§ **EXERCISE GOAL**
Repeat every entry, word for word, leaving no line out.

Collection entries
※ ※ ※
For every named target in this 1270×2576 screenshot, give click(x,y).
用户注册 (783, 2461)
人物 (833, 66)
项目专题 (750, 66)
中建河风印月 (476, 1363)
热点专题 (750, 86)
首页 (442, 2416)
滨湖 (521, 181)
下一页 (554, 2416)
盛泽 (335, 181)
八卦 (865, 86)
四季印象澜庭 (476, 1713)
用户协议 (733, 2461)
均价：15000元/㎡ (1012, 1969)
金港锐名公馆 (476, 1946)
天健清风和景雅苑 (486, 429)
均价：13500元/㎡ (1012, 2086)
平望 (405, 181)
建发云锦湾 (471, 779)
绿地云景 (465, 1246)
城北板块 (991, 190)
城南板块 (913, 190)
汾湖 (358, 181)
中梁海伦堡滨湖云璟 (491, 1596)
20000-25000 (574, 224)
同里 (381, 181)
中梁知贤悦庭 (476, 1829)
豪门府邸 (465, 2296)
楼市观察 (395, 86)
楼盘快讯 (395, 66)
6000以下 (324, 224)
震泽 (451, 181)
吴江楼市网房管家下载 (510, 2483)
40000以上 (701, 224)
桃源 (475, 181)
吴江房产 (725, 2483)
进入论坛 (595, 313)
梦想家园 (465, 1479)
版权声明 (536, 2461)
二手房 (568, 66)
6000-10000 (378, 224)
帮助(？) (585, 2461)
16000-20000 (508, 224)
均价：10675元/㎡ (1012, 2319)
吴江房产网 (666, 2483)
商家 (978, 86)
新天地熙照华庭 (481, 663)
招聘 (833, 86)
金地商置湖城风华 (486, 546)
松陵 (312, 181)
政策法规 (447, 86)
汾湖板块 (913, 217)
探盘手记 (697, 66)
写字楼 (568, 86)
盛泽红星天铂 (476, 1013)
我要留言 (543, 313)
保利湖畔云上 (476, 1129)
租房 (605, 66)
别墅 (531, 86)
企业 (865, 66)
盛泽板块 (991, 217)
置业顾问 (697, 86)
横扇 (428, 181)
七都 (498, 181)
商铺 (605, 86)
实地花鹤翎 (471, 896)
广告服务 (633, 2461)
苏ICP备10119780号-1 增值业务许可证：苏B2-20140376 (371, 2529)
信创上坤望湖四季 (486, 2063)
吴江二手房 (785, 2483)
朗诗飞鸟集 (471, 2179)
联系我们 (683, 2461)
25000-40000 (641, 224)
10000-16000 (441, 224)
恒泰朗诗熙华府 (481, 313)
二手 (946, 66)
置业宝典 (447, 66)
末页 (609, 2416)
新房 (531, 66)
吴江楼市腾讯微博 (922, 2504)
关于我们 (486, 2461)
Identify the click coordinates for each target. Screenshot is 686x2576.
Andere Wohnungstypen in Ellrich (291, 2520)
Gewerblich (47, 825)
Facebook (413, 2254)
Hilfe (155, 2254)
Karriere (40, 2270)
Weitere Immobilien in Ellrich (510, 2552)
※ ※ ※
§ **ANSWER FOR THIS EXERCISE**
For every named target in this 1270×2576 screenshot, give click(x,y).
用户注册 (783, 2461)
人物 (833, 66)
项目专题 (750, 66)
中建河风印月 (476, 1363)
热点专题 (750, 86)
首页 (442, 2416)
滨湖 (521, 181)
下一页 (554, 2416)
盛泽 (335, 181)
八卦 (865, 86)
四季印象澜庭 (476, 1713)
用户协议 (733, 2461)
均价：15000元/㎡ (1012, 1969)
金港锐名公馆 (476, 1946)
天健清风和景雅苑 (486, 429)
均价：13500元/㎡ (1012, 2086)
平望 (405, 181)
建发云锦湾 (471, 779)
绿地云景 (465, 1246)
城北板块 (991, 190)
城南板块 (913, 190)
汾湖 (358, 181)
中梁海伦堡滨湖云璟 (491, 1596)
20000-25000 (574, 224)
同里 (381, 181)
中梁知贤悦庭 (476, 1829)
豪门府邸 (465, 2296)
楼市观察 (395, 86)
楼盘快讯 (395, 66)
6000以下 (324, 224)
震泽 (451, 181)
吴江楼市网房管家下载 (510, 2483)
40000以上 (701, 224)
桃源 (475, 181)
吴江房产 (725, 2483)
进入论坛 (595, 313)
梦想家园 (465, 1479)
版权声明 (536, 2461)
二手房 (568, 66)
6000-10000 (378, 224)
帮助(？) (585, 2461)
16000-20000 (508, 224)
均价：10675元/㎡ (1012, 2319)
吴江房产网 (666, 2483)
商家 (978, 86)
新天地熙照华庭 (481, 663)
招聘 (833, 86)
金地商置湖城风华 (486, 546)
松陵 (312, 181)
政策法规 (447, 86)
汾湖板块 (913, 217)
探盘手记 (697, 66)
写字楼 (568, 86)
盛泽红星天铂 (476, 1013)
我要留言 (543, 313)
保利湖畔云上 (476, 1129)
租房 (605, 66)
别墅 (531, 86)
企业 (865, 66)
盛泽板块 (991, 217)
置业顾问 (697, 86)
横扇 (428, 181)
七都 (498, 181)
商铺 (605, 86)
实地花鹤翎 (471, 896)
广告服务 (633, 2461)
苏ICP备10119780号-1 增值业务许可证：苏B2-20140376 (371, 2529)
信创上坤望湖四季 (486, 2063)
吴江二手房 (785, 2483)
朗诗飞鸟集 (471, 2179)
联系我们 (683, 2461)
25000-40000 (641, 224)
10000-16000 (441, 224)
恒泰朗诗熙华府 (481, 313)
二手 (946, 66)
置业宝典 (447, 66)
末页 (609, 2416)
新房 (531, 66)
吴江楼市腾讯微博 (922, 2504)
关于我们 (486, 2461)
Identify the click coordinates for each target. Screenshot is 686x2576.
Andere Wohnungstypen in Ellrich (291, 2520)
Gewerblich (47, 825)
Facebook (413, 2254)
Hilfe (155, 2254)
Karriere (40, 2270)
Weitere Immobilien in Ellrich (510, 2552)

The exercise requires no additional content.